Operational capability incorporates the ability to handle service requests and appropriately escalate issues detected by users. High levels of competence in this area can be achieved by following the adoption advice described in this guide. Operational excellence involves bringing together a Service Desk Team with IT Service Management (ITSM) systems to efficiently handle queries, failures, and service requests.
Operational competence and Monitoring capability both involve effective handling of live system issues. Operational competence addresses user-instigated requests, while monitoring deals with proactively detected failures. Both require tight co-ordination and clear communication between teams.
“It is the long history of humankind (and animal kind, too) that those who learned to collaborate and improvise most effectively have prevailed.” – Charles Darwin
Ideal operational capability should have the following characteristics:
Operational processes should be repeatable and consistently achieve a desired outcome.
Participants in any operational process should understand their role in any workflow and the state of any items they are dealing with in that workflow. They should also have clear objectives for moving items through the workflow in terms of activity time, quality, and outcomes.
Operational processes typically involve a number of people performing work in sequence to achieve some objective.

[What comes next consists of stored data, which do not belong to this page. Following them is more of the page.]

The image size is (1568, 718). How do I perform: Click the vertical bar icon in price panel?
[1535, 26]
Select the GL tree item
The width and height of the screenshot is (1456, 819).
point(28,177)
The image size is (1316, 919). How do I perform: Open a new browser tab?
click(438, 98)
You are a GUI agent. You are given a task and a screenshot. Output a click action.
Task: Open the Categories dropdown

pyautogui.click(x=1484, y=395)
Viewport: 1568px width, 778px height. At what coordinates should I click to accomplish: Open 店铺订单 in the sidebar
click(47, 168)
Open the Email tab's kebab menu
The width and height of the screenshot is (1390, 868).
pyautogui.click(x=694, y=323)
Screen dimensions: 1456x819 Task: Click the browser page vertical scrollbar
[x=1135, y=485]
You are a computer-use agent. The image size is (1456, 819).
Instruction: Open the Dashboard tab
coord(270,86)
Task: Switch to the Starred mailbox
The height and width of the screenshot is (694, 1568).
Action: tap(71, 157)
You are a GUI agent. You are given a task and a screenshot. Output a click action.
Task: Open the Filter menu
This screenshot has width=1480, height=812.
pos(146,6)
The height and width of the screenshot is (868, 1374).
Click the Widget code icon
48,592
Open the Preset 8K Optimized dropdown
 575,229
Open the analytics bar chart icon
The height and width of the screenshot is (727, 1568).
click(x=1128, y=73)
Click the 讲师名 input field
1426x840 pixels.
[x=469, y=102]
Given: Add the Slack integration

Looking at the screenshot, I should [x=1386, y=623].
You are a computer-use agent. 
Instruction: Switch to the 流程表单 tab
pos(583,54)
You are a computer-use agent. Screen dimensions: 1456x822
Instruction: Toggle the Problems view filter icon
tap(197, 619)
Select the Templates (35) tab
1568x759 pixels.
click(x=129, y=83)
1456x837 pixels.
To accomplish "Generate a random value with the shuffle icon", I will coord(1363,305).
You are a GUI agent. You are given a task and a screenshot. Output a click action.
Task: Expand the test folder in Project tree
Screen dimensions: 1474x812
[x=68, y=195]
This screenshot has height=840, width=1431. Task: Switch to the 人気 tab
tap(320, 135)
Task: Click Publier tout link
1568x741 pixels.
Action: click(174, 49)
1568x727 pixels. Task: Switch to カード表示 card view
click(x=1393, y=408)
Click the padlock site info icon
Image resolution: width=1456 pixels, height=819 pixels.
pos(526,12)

To achieve the objectives outlined above, consider the following suggestions:
Ensure an IT Service Management tool is in place to store tasks that are being worked on. These range in capability and complexity (and therefore, cost), but basic implementations can be delivered cheaply. All service personnel should use this system to track work items and hand them off between teams.
- ITSM tool deployed and in place
- ITSM tool has multiple communication channel integrations (web, phone, email)
- ITSM service requests can be categorised by priority, severity, and an appropriate organisational taxonomy
Set Service Level Objectives
Define the time periods in which service activities will take place. This may include commitments to response and incident resolution times, applicable working hours, and scope of services.
- SLOs are defined and communicated to service delivery personnel and end-users
- Established Service Desk shifts to cover SLO working hour provisions, annual leave, and sickness
- SLOs are tracked, measured, and intentionally improved
Find ways to automate common workflows for issues and service requests.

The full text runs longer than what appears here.